Verslaglegging

Voor kleine en middelgrote stookinstallaties zijn verschillende rapportage verplichtingen. De meetresultaten worden geregistreerd, net als de keuringen. Voor het milieujaarverslag worden gegevens zoals de jaarvracht gerapporteerd.

Metingen

Een meting en monstername voldoet aan NEN-EN15259. In de verslaglegging worden in ieder geval de volgende gegevens gerapporteerd:

  • Samenvatting met gegevens over de installatie, meetinstantie, meetdoel, gemeten componenten, datum metingen, meetonzekerheid, gebruikte meetmethoden, afwijking van het meetplan, meetresultaten
  • Projectomschrijving waarin meetdoel wordt toegelicht
  • Procesbeschrijving, welke brandstoffen en grondstoffen worden gebruikt
  • Beschrijving van de meetlocatie
  • Meetvlakbeoordeling
  • Identificatie van meetmethode en apparatuur volgens individuele normen
  • Bedrijfsomstandigheden tijdens meting inclusief gegevens over brandstof/grondstof en rookgasreiniging
  • Meetresultaten en andere data nodig zijn voor interpretatie van de resultaten en controleberekeningen
  • Berekeningsmethoden
  • Presentatie van de resultaten

In de rapportage over afzonderlijke metingen is het van belang dat:

  • Wordt aangetoond dat de metingen bij representatieve bedrijfsvoering zijn uitgevoerd
  • De rapportage moet een motivatie te bevatten voor de keuze van de gebruikte bemonsteringsmethode
  • De resultaten van alle deelmetingen moeten op overzichtelijke wijze worden gepresenteerd

In de rapportage over continue metingen is het van belang dat perioden van opstarten en stilleggen en andere periodes van niet-normale bedrijfsvoering worden geïdentificeerd.

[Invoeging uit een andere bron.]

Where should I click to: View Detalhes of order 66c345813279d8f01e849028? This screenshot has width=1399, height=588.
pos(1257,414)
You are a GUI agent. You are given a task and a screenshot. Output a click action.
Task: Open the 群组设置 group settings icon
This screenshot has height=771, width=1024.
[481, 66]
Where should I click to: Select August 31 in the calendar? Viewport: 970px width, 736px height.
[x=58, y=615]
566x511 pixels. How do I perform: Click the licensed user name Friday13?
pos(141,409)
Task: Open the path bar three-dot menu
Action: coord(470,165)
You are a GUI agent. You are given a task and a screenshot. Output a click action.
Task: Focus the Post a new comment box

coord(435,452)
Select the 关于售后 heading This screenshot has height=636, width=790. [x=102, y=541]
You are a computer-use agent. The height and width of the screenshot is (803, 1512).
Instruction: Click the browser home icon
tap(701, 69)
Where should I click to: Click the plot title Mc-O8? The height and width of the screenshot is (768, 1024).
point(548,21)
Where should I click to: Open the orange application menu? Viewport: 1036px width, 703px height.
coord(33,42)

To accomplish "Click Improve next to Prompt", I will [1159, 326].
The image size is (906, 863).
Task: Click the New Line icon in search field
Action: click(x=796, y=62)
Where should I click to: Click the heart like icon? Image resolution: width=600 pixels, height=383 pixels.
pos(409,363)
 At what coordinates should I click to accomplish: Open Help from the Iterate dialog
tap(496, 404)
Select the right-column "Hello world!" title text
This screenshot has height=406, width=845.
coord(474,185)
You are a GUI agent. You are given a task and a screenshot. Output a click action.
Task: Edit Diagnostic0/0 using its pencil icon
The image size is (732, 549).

Op basis van deze gegevens wordt namelijk het  aantal bedrijfsuren van de installatie bepaald die nodig zijn voor de toetsing.

In de Handleiding Meten van luchtemissies is meer informatie beschikbaar over de de verslaglegging.

Keuring en afmeldsysteem

In het Activiteitenbesluit is aangegeven dat diegene die keuring uitvoert, een ondertekende rapportage maakt voor de gebruiker van de stookinstallatie.

In de rapportage wordt vastgelegd wanneer de keuring is uitgevoerd, welk bedrijf de keuring heeft uitgevoerd en welk onderhoud nodig is. Het correctieve onderhoud vindt binnen twee weken plaats. De informatie wordt ook verwerkt in het afmeldsysteem. Algemene informatie over de stookinstallaties van 1 tot 50 MWth  is op postcode niveau in te zien voor burgers.

Na uitvoering van het correctieve onderhoud wordt het ondertekend bewijs van uitvoering beschikbaar gesteld aan het bevoegd gezag.  De gebruiker van de stookinstallatie zorgt ook dat de stookinstallatie wordt afgemeld in het afmeldsysteem. Het afmeldsysteem wordt beheerd door SCIOS.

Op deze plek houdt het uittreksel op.